Caramin estaba de nuevo en ese cuerpo que era delicado hasta para ser humano, era increíble cómo lograba ser imponente a su pesar.
—Ten paciencia Mera, y por favor, aunque estamos en confianza, llámame “alteza” o “majestad” y mi nombre es Clessa en el peor de los casos, aún quiero mantener mi secreto entre mi gente algunos años, gracias. En cuanto a usted, princesa Runa, ahora que Eri tiene todos nuestros poderes, ni yo misma puedo desafiarla, cada dragón del mundo se someterá a ella. Aunque hubiera algún dragón menor con ínfulas de superioridad —la miró con esos ojos que siempre decían dos o tres cosas a la vez, mientras sus palabras decían cinco o seis —como mi querida Meracina, su poder ahora puede consumir el fuego de un dragón en instantes, mírela, le está costando no quitarnos los nuestros, pero descuide, se acostumbrará en pocos días.
¿Era eso lo que llamaban maternidad? Los humanos y elfos enloquecían cuando tenían hijos, esa mestiza, sobre todo, para un dragón ese sentimiento era ajeno, ella misma había incubado algunos huevos, todos habían eclosionado bien. Pero ella no tenía idea de dónde estarían sus descendientes, hasta cabía la posibilidad de que fueran parte de alguno de los dos bandos durante la batalla y hubieran caído. Le tenía sin cuidado. En cambio, Runaesthera tenía tres días sin despegarse de Eri más que para visitar ocasionalmente la letrina.
—Mami —la señorita estaba despierta, en esos días dormía la mayor parte del tiempo —¿Puede venir Koro? Estoy aburrida.
—Lo siento mi amor —le respondió con ese tono que de tan meloso empalagaba —Tu amigo está ocupado con sus padres, su mamá se lastimó un poco, además están cuidando a Peonia, la pobre potrilla no puede pararse.
La señorita suspiró resignada, al parecer ella tampoco podía pararse por el momento.
—Un unicornio —dijo Caramin, cruzándose de piernas y brazos —la última vez que vi uno fue hace miles de años, son esencialmente hadas, esa niña es literalmente el centro del mundo, todas las razas le deben algo al parecer, hasta la diosa de la paz le ha enviado su emisario. Esa lanza plateada era sin duda la de la heroína, la primera reina de Artemia. Sin ella, sin esta niña, no estaríamos aquí hoy. ¿De dónde salió siquiera? Nunca había habido un dragón así.
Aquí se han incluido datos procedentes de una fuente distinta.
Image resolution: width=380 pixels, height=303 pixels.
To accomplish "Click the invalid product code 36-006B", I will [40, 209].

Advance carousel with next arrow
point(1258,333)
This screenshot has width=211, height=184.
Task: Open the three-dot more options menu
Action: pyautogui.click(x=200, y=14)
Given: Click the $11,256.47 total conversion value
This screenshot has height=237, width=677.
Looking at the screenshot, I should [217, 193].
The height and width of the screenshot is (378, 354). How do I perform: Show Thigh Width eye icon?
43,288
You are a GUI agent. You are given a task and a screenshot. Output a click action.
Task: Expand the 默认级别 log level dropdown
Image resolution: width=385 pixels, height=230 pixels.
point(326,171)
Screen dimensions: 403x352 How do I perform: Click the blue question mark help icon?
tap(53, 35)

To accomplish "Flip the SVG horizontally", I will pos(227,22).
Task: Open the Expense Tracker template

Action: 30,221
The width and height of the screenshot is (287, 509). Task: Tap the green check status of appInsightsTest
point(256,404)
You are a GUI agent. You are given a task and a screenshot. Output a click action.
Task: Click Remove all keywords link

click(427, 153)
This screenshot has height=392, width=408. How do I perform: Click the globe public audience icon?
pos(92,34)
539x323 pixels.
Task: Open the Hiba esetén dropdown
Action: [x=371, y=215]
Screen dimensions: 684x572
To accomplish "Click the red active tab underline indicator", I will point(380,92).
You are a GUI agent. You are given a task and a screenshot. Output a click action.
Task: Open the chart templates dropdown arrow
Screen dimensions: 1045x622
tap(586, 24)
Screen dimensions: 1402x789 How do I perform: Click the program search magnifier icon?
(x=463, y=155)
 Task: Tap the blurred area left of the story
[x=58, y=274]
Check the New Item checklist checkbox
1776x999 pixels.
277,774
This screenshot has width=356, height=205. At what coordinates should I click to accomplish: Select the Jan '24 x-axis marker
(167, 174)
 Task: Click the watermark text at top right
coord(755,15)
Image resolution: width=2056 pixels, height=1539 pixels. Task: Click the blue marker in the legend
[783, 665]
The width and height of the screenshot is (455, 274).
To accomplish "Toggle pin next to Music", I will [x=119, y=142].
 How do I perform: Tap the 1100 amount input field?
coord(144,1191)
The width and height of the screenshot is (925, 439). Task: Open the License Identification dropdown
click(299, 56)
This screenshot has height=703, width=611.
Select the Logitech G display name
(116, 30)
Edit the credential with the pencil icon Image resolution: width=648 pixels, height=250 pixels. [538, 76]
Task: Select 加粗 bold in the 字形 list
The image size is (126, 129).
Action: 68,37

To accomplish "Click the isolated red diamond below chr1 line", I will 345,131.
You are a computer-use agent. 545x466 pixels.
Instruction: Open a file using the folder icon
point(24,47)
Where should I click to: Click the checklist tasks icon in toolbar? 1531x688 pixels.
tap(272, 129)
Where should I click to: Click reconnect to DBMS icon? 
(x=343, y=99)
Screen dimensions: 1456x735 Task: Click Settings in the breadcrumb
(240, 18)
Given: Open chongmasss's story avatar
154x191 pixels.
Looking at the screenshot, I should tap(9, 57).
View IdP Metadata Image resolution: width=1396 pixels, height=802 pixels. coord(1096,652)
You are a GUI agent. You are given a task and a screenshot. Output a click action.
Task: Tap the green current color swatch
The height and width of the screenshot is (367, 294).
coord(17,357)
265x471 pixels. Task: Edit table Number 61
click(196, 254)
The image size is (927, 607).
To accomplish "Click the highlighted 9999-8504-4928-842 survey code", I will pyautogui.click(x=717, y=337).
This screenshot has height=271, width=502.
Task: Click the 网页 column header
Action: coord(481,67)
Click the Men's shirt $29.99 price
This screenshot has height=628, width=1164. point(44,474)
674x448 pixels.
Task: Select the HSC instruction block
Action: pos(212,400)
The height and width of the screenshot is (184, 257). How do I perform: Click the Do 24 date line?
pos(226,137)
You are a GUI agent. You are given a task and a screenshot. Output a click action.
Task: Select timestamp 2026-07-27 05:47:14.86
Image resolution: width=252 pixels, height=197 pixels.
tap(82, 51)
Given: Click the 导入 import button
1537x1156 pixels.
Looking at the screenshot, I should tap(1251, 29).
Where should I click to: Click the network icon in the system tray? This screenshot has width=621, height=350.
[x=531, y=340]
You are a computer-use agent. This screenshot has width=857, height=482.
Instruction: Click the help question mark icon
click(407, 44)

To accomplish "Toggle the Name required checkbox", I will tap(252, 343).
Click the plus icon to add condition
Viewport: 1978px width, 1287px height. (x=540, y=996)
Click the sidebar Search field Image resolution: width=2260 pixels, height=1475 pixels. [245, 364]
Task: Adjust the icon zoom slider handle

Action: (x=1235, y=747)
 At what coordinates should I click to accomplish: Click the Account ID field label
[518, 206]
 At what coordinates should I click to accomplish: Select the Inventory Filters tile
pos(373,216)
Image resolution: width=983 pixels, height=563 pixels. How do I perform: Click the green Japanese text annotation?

Se hizo el silencio, ¿Qué podían responder siquiera? La niña era un misterio tras otro y a nadie le importaba. El deseo de protegerla a veces podía incluso más que la ambición y la codicia.
—En todo caso —dijo Runaesthera de repente —ahora que no hay más amenaza, me gustaría volver a casa con mi familia. Majestad, confiamos que incluso sin Eri pueda usted ahora proteger su ciudad sin nuestra ayuda.
—Mucho me temo querida —respondió, su sonrisa más ancha que nunca —que aún los necesito, ya no tengo mi orden absoluta y Eri liberó de su servidumbre a todos mis dragones, algunos leales, un encanto, se quedaron, pero mira mi pueblo, no estábamos preparados, y no podemos saber si algún menor pudiera intentar atacarnos.
—En ese caso, no le bastaría tomar su verdadera forma para dominarlo o ahuyentarlo.
Meraxes nunca creyó ver a Caramin en una pose tan sugerente a pesar de su naturaleza, estaba roja de vergüenza.
—Verá mi estimada princesa, por al menos un año, mas o menos, no calculo bien el tiempo humano, no podré volver a mi cuerpo original. Estoy embarazada y tengo miedo de que el éter dañe a mi bebé si hago el cambio. Incluso le pediré una tobillera como la de Mera para prevenir un descuido si es que tiene la dulzura de hacerme una.
Todos en la habitación, hasta la señorita que seguramente no comprendía por completo la situación miraron a la reina con ojos abiertos como los de los búhos, un instinto más poderoso que ellas llevó a Runa y a Mera a tomar sus manos y preguntar al unísono.
—¿Cómo?
Roja como si recobrara sus escamas, respondió.
—Es que… yo tampoco puedo decirle que no a mi joven Ori.